• _抜粋_
情報を正確に素早く得る手段である知覚情報の統合
理化学研究所は3月14日、多感覚刺激に対する大脳皮質の新たな神経応答を発見したと発表した。この研究は、理研脳科学総合研究センター行動遺伝学技術開発チームの糸原重美チームリーダー、黒木暁リサーチアソシエイト、吉田崇将客員研究員、細胞機能探索技術開発チームの宮脇敦史チームリーダー、早稲田大学大学院先進理工学研究科生命医科学専攻の大島登志男教授らの共同研究グループによるもの。研究成果は「Cell Reports」に掲載されている。
画像はリリースより
複数の知覚情報の統合は、外界の情報を正確に素早く得る手段であり、高次脳機能の根幹をなす。これまで大脳皮質の多くの領域において、複数種類の感覚刺激(多感覚刺激)に対する応答が報告されていた。しかし、これらの領域がどのように連携して感覚情報を統合しているのかは不明だった。
感覚刺激がない状態でも「徐波」を観察
研究グループは、信頼性の高い光学シグナルを興奮性細胞もしくは抑制性細胞選択的に発する遺伝子改変マウスを新たに作製。感覚刺激がない状態と多感覚刺激を与えた状態での、大脳皮質全体の活動を解析した。
その結果、1ヘルツ以下の「徐波」と呼ばれる遅い神経振動活動が興奮性ネットワークでも抑制性ネットワークでも明確に観察されたという。この徐波は、感覚刺激がない状態でも観察され、その流れの中で、大脳皮質連合野の正中・頭頂領域が「ハブ」のような特徴を示したとしている。また、感覚刺激によって、このハブ様領域を中心に大脳皮質全体で、徐波が刺激試行ごとにそろう現象(位相同期)を発見。この現象は、興奮性ネットワークのみで起こり、多感覚刺激によって、より正確に揃ったという。
今後、位相同期が個体の行動・学習にどう影響するのか、大脳皮質以外の脳領域とどのように連携しているのか、明らかになると期待される。研究グループは、「多感覚情報の統合機能の異常は発達障害と密接に関係するため、本研究の知見や手法を応用することで、発達障害のメカニズム解明や治療へつながると期待できる」と述べている。

• _データ部分_
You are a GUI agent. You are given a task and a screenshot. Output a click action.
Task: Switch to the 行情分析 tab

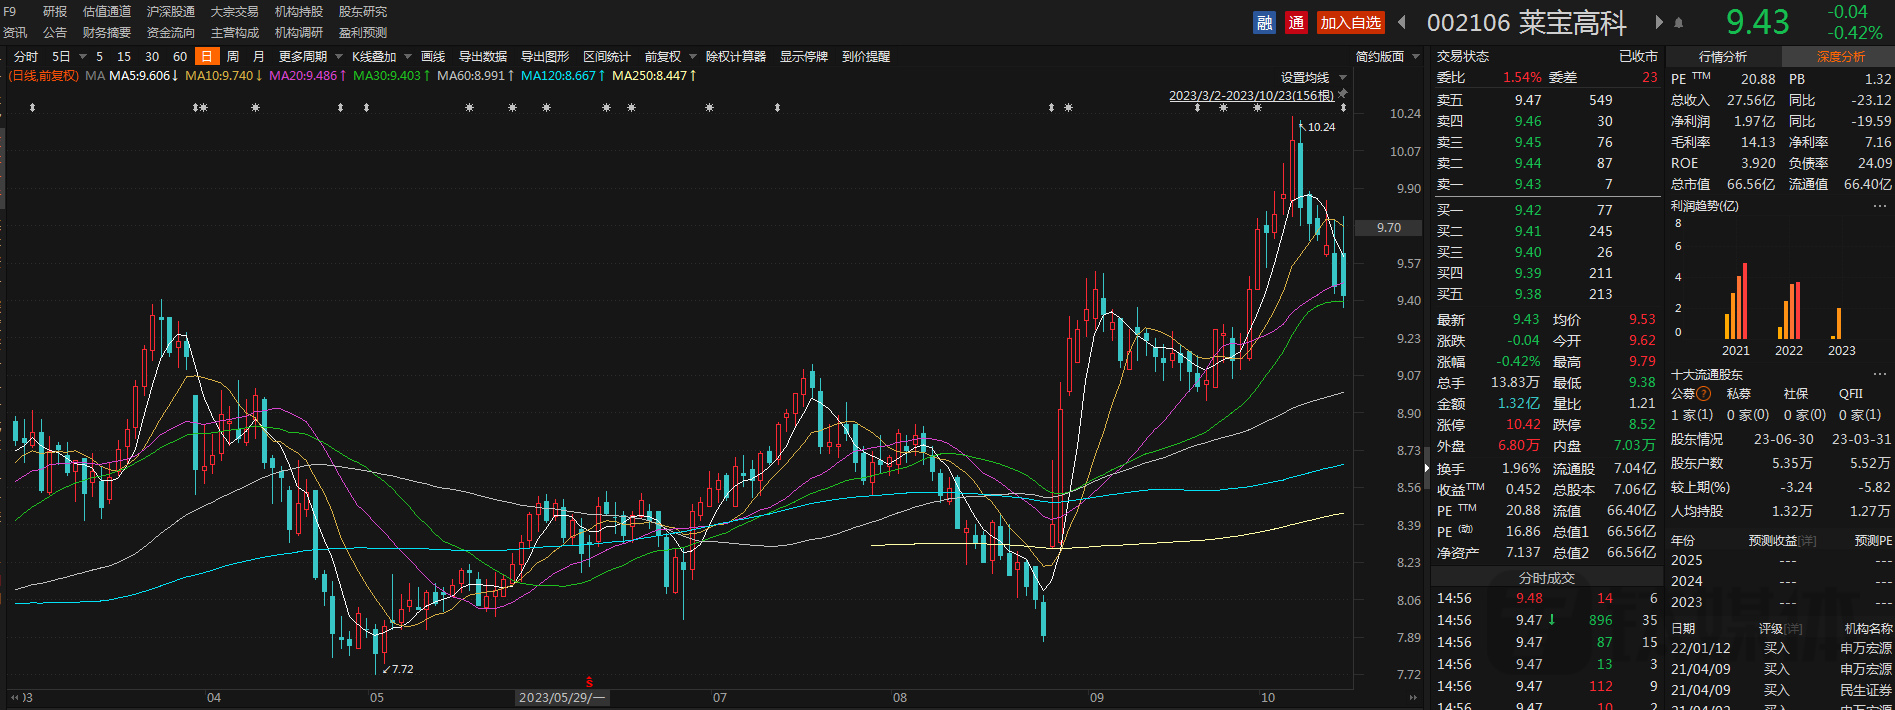[x=1723, y=57]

• _課題 1_
抜粋について、次の問いに答えなさい。
(a) 研究成果が掲載された学術誌の名前は何か。
(b) 「徐波」と呼ばれる神経振動活動は何ヘルツ以下のものか。
(c) 位相同期の現象が起こったのは、どちらのネットワークのみか。
• _課題 2_
抜粋のうち、「情報を正確に素早く得る手段である知覚情報の統合」から「orts」に掲載されている。」までの部分を、一字も変えずに書き写しなさい。

• _解答 1_
(a) 「Cell Reports」
(b) 1ヘルツ以下
(c) 興奮性ネットワーク

• _解答 2_
情報を正確に素早く得る手段である知覚情報の統合
理化学研究所は3月14日、多感覚刺激に対する大脳皮質の新たな神経応答を発見したと発表した。この研究は、理研脳科学総合研究センター行動遺伝学技術開発チームの糸原重美チームリーダー、黒木暁リサーチアソシエイト、吉田崇将客員研究員、細胞機能探索技術開発チームの宮脇敦史チームリーダー、早稲田大学大学院先進理工学研究科生命医科学専攻の大島登志男教授らの共同研究グループによるもの。研究成果は「Cell Reports」に掲載されている。